EXTRACT PROVIDED >>
++++++

Pacific Fruit Express was an American railroad refrigerator car leasing company headquartered in San Francisco. At one point, it was the largest refrigerator car operator in the world.

==History==
===Founding and early history===
The company was founded on December 7, 1906 by E. H. Harriman, as a joint venture between the Union Pacific and Southern Pacific railroads. It began operation on October 1, 1907, with a fleet of 6,600 refrigerator cars built by the American Car and Foundry Company (ACF). In the period between 1901 and 1913, the Pacific Fruit Express was the largest refrigerator car company and transported perishable fruit and vegetables which allowed for the increased production of produce in California. In 1913, executives from the PFE met with fruit growers in Lodi, California, to discuss improvements to communications and loading operations to improve service to growers. PFE executives also promised an additional 3,000 cars to avoid car shortages in previous years. However, conflicts between growers and PFE about the number of available cars continued through the 1920s The refrigeration cars initially used natural ice including from the Rocky Mountains and as late as the 1940s they were still harvesting ice from the Rockies to use for refrigeration. One account describes the use of pond ice from Oregon from the early 1900s to 1912 when a refrigeration plant was built.

++++++

INFORMATION SHOWN >>
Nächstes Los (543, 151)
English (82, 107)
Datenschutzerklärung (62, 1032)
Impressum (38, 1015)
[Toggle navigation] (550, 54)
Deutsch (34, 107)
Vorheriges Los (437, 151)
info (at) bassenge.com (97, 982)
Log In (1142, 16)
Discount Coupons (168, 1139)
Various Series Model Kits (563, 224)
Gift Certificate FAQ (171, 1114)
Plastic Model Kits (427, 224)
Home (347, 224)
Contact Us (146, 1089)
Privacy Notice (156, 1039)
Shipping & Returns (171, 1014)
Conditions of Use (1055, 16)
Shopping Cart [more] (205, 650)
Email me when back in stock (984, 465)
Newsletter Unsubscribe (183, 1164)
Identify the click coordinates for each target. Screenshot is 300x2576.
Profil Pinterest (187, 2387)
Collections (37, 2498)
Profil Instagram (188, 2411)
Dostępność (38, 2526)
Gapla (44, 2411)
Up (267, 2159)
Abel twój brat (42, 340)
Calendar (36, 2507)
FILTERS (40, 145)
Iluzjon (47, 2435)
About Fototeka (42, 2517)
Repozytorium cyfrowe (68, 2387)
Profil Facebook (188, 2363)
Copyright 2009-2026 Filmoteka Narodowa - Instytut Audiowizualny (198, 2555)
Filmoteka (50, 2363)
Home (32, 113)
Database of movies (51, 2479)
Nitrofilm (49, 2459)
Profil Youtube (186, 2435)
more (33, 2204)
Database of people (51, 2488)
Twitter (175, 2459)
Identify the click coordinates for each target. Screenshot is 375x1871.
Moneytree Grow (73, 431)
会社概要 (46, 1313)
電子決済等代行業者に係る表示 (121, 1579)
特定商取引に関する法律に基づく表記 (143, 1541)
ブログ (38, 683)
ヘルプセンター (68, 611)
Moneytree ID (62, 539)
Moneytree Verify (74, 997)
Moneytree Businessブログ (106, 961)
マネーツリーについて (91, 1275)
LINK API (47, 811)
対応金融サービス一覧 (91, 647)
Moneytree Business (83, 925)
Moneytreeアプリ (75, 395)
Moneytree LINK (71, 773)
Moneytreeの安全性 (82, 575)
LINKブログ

++++++

PROBLEM 1 >> From the Pacific Fruit Express article, copy the text word for word, starting at "Pacific Fruit Express was an" and ending at "in the world.".
PROBLEM 2 >> According to the Pacific Fruit Express article, which company built the refrigerator cars the company had when it began operation?
PROBLEM 3 >> Resume the Pacific Fruit Express article from where it stops.

RESPONSE BOX 1 >>
Pacific Fruit Express was an American railroad refrigerator car leasing company headquartered in San Francisco. At one point, it was the largest refrigerator car operator in the world.

RESPONSE BOX 2 >> The American Car and Foundry Company (ACF).

RESPONSE BOX 3 >>
Number of Refrigerator Cars in Pacific Fruit Express, 1907–1970
| 1907 | 1910 | 1920 | 1930 | 1940 | 1950 | 1960 | 1970 |
| 6,600 | 8,100 | 16,000 | 40,509 | 36,899 | 38,840 | 28,818 | 17,648 |

===1920s – 1950s===
In 1923, the Western Pacific Railroad joined the venture by leasing its own new fleet of 2775 refrigerator cars to PFE. They were painted in standard PFE colors with only WP heralds on the cars instead of the paired Union Pacific–Southern Pacific markings. The Western Pacific cars were all retired by the late 1950s, among the last wooden refrigerator cars in PFE's fleet. WP ended its partnership with PFE in late 1967 and joined Fruit Growers Express instead. The PFE owned its own repair shops and produced its own ice for refrigeration. As of 1948, it owned and operated 18 ice production plants, supplying two million pounds of ice. Competition from highway refrigerated transportation increased during this period, and the fleet decreased to 21,500 cars.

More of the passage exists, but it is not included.